Ethical approval was obtained from the Helsinki Committee of Clalit Health Services.

2.2.3. Demographic Descriptors of the Sample

Sixty women were recruited at three ambulatory oncology clinics. Participants responded to a call promoted by the medical and social-work team. Participants’ socio-demographic and disease variables are shown in Table 1.

2.3. Instruments

2.3.1. A Personal Data Questionnaire

This questionnaire (developed specifically for this study) provided the independent variables. The questionnaire collected data across five areas: demographic variables (age, marital status, educational attainment level, monthly income); disease variables (cancer stage, surgical intervention, and time since surgery); medical treatments (chemotherapy, radiotherapy, and endocrine therapy); severity of symptoms (reported on a scale of 1 (low) to 4 (extreme), based on the Functional Assessment of Cancer Therapy (FACT) [30] . The symptoms were divided into: a) physical (fatigue and peripheral neuropathy); b) Specific limitation in range of motion in the upper extremity (LROM) in the affected side; c) cognitive; d) psychological (depression and anxiety). The fifth area covered return-to-work (time until return to workand number of working hours per week).

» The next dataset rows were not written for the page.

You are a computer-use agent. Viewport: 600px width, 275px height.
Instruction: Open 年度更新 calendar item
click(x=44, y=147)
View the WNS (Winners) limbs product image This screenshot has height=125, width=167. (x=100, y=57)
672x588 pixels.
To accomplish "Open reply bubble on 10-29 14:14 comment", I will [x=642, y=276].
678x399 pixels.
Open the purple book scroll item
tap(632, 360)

At the end of the questionnaire, the women were asked two open-ended questions regarding factors that facilitated or impeded their return to work following treatment for BC. The questions cued the women with respect to: 1) personal and disease factors; 2) factors related to job demands; and 3) factors related to the workplace environment (human and physical factors).

2.3.2. The Activity Card Sort (ACS)

The ACS [31] was developed as a measure of participation. The current study used the “Recovering Version B” of the modified ACS adapted for Israeli population [32] . The tool that was used in the current study comprises 88 pictures of adults performing a wide range of daily activities, to which we added an additional card for the activity “work”. The participant was asked to sort the 89 activities into categories in a two-phase process. In the first phase, the participant was asked to categorize the activities as: “Done before illness” (=1), “New activity since illness” (=1), or “Not done before illness” (=0). In the second phase, the participant was asked to categorize the “Done before illness” group into: “Continued to do during illness” (=1); “Doing less following illness”

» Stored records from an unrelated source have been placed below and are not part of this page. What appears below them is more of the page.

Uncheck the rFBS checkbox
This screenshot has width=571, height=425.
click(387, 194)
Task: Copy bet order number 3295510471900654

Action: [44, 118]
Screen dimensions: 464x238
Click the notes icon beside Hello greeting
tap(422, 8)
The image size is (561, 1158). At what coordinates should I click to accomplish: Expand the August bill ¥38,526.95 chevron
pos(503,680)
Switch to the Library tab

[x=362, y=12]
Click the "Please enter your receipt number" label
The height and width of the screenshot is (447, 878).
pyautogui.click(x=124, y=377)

Table 1. Socio-demographic and disease characteristics of the participants.

Age measured in years; “Decreased work” refers to whether the respondent decreased the number of hours she worked each week following treatments; Monthly income indicates monthly income below or above the average income, according to the Israeli Census.

(=0.5); or “Given up due to illness” (=0). The scores from each phase were summed separately and then the proportion of retained activities was calculated as the sum for Phase 2 (representing the current post-BC-treat- ment activity level) divided by the sum for Phase 1 (representing all activities ever performed). The resulting fraction is expressed a percentage and termed the Retained Activity Level (RAL). A total RAL score of less than 100% indicates reduced participation post-compared with pre-BC treatment.

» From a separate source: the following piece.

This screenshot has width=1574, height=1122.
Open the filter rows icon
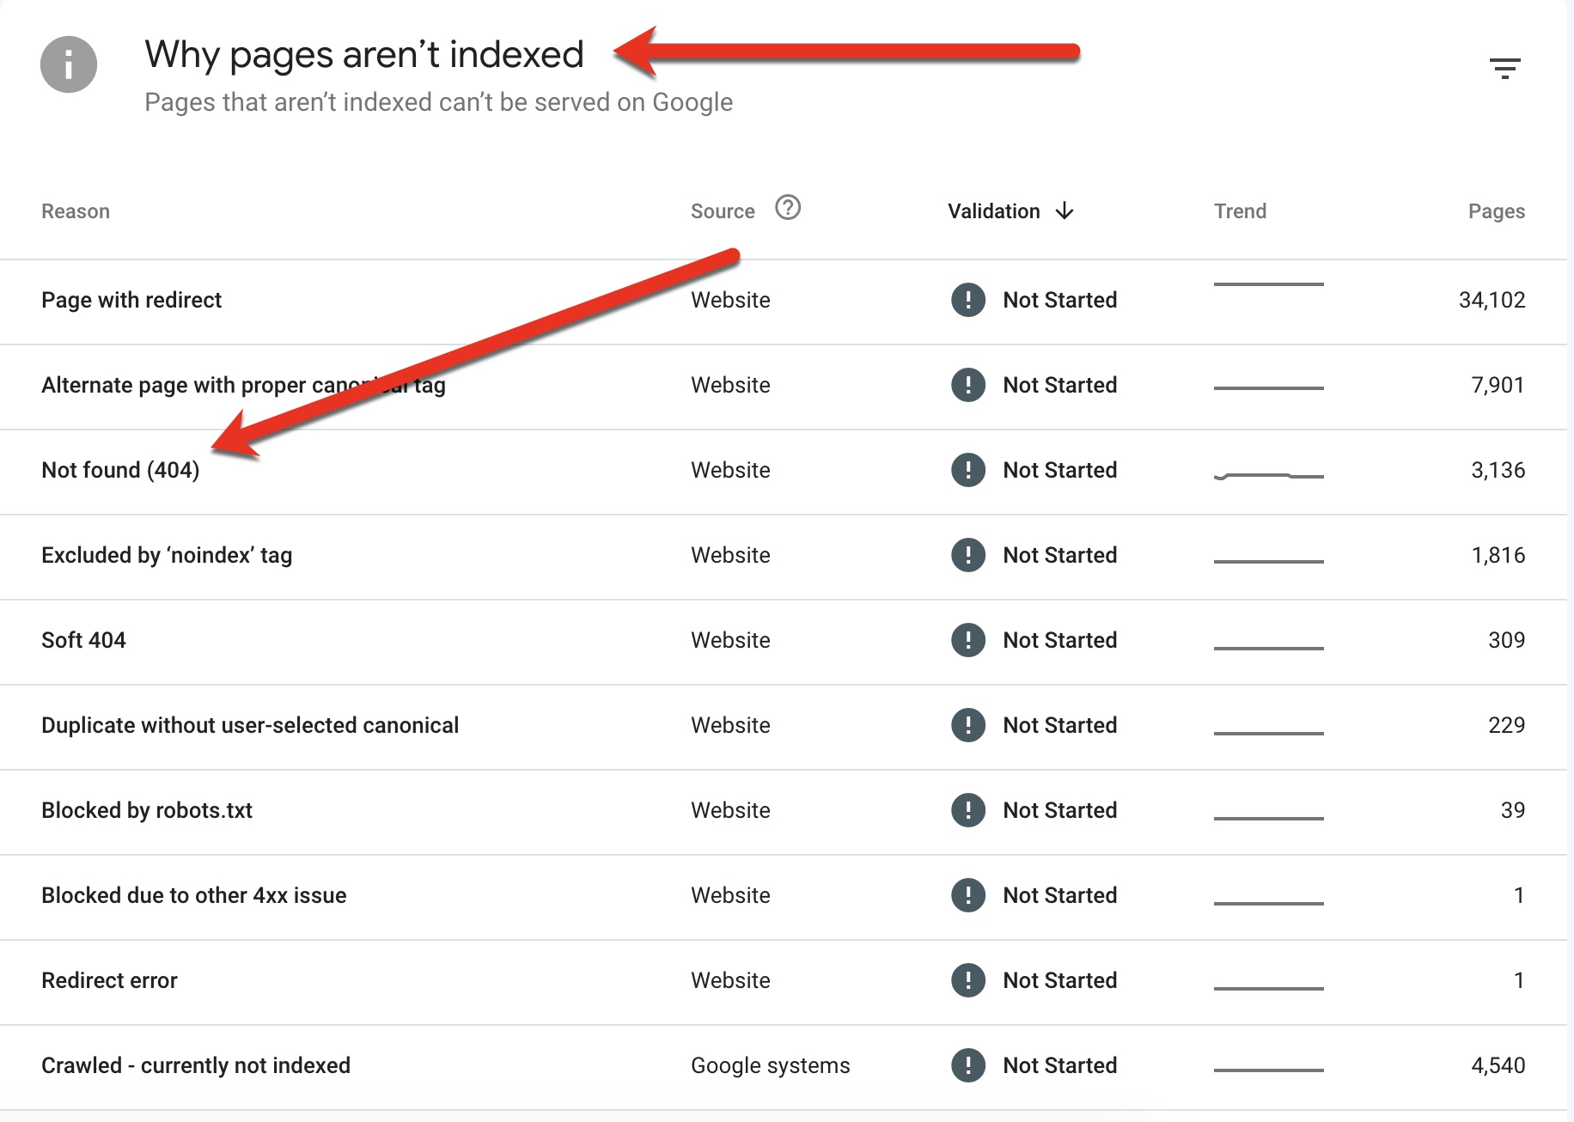(x=1504, y=68)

There is a debate in the literature regarding how the ACS activities should be divided with respect to activity type. Researchers who have used the adapted version in our context found five factors: instrumental activities of daily living (IADL) (for example: driving, paying bills, child care); social-cultural activities (for example: traveling, visiting friends); leisure activities with low-physical demands (for example: watching television and reading); and leisure activities with high-physical demands (for example: hiking and sports); they found construct validity upon comparing the activity levels of healthy adults with those of populations with neurological disabilities [33] [34] . The current study revealed a fairly high internal consistency (a = 0.75) for the total RAL score of the modified ACS.

2.3.3. The Canadian Occupational Performance Measure (COPM)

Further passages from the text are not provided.